Auch insgesamt trüben einzelne sachliche Fehler und begriffliche Ungenauigkeiten den Gesamteindruck der Studie. [3] Konsequent falsch verstanden wird insbesondere etwa das Phänomen der "proleptic honours". So sind "proleptic honours" nach der Definition von Marc Domingo Gygax, dessen grundlegender Aufsatz in der Studie keine Erwähnung findet, als "honours granted by a polis to recompense benefactions that had yet to be carried out" zu verstehen und sollen dementsprechend gemäß den Regeln des reziproken Gabentausches einzelne Personen, die bislang noch keine Leistungen für eine Polis erbracht haben, zu künftigen Wohltaten verpflichten. [4] Dominika Grzesik setzt "proleptic honours" hingegen weitgehend mit der hortativen Funktion von Inschriften gleich: "Proxenia inscribed within the Delphic temenos served as proleptic honour, whose task was to encourage other benefactors to put in the effort and gain the honorific title of Delphic proxenos through their benefactions." (Zitat 67. Wörtliche Wiederholungen 86 und 174.)

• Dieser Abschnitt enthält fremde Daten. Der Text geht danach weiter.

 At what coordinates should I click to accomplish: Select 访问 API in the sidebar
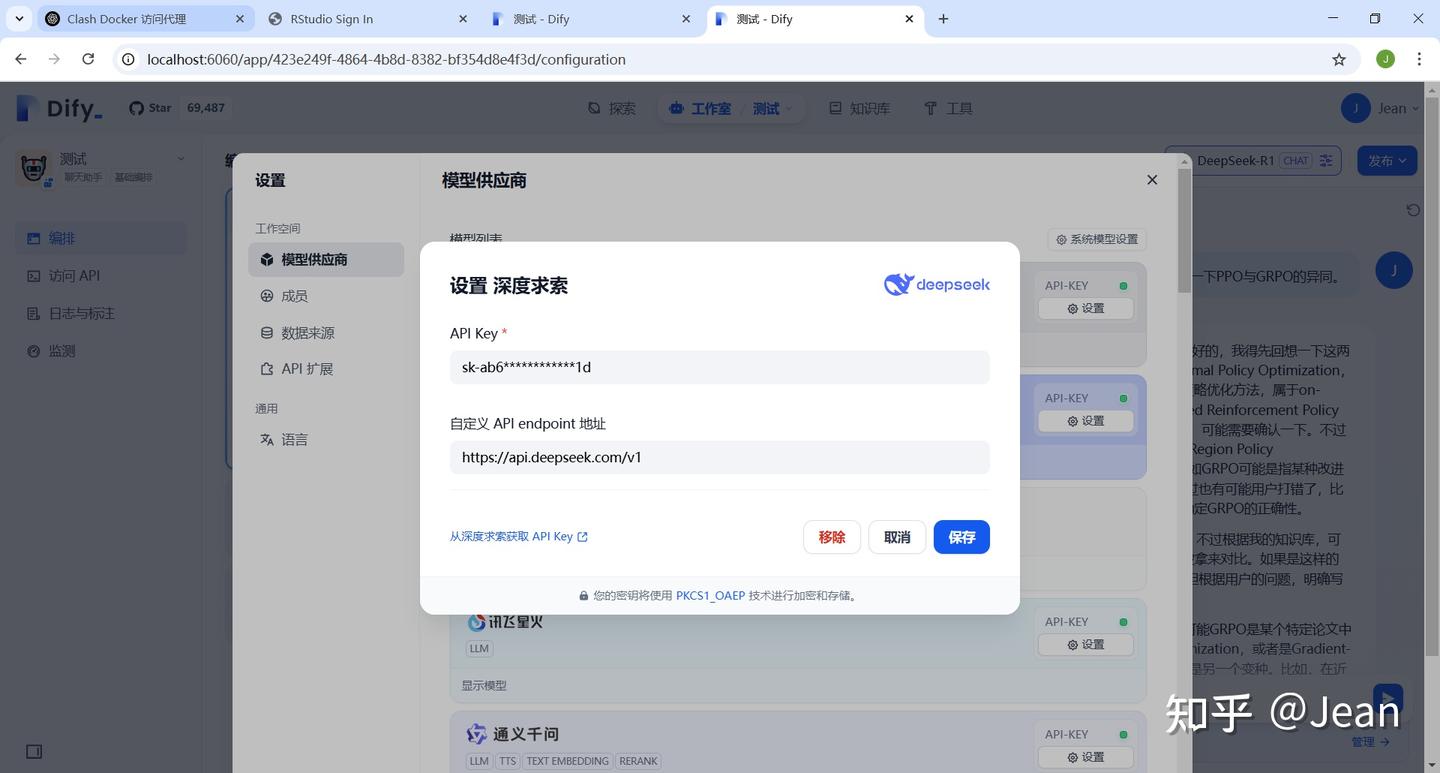tap(73, 275)
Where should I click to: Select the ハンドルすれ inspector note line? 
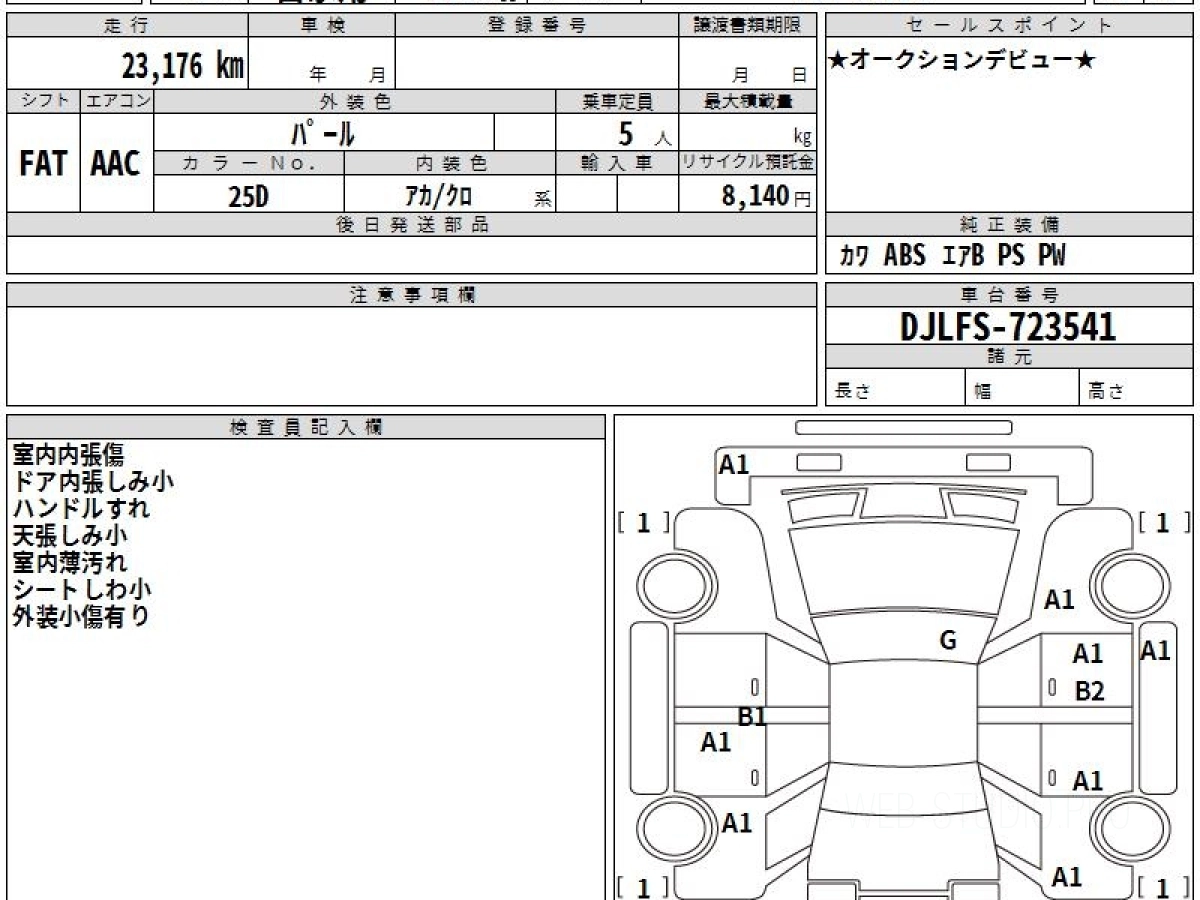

In der Summe enthält die Studie dennoch interessante Einzelüberlegungen zu den Ehrenpraktiken der Polis Delphi sowie zur Aufstellung von Inschriften und Ehrenmonumenten im Heiligtum. Daneben ist das Buch in jedem Fall eine Anregung, sich mit dem reichen epigraphischen Befund aus Delphi und insbesondere mit den lokalen Besonderheiten der delphischen Inschriften wie etwa den zahlreichen Kurzzusammenfassungen von Dekreten zu beschäftigen. Mit Blick auf die generellen Entwicklungslinien bieten gerade auch die statistischen Auswertungen interessante Ansatzpunkte zur Vertiefung der aufgezeigten Phänomene.
Anmerkungen:
[1] Henry Bouvier: Honneurs et récompenses à Delphes, in: ZPE 30 (1978), 101-118. Henry Bouvier: Hommes de lettres dans les inscriptions Delphiques, in: ZPE 58 (1985), 119-135.
[2] William Mack: Proxeny and Polis. Institutional Networks in the Ancient Greek World, Oxford 2015.
[3] Für eine Auflistung von sachlichen Fehlern siehe auch die Rezension von Anne Jacquemin, in: CR 73 (2023), 210-212, hier: 211.
[4] Marc Domingo Gygax: Proleptic Honours in Greek Euergetism, in: Chiron 39 (2009), 163-191, hier: 163.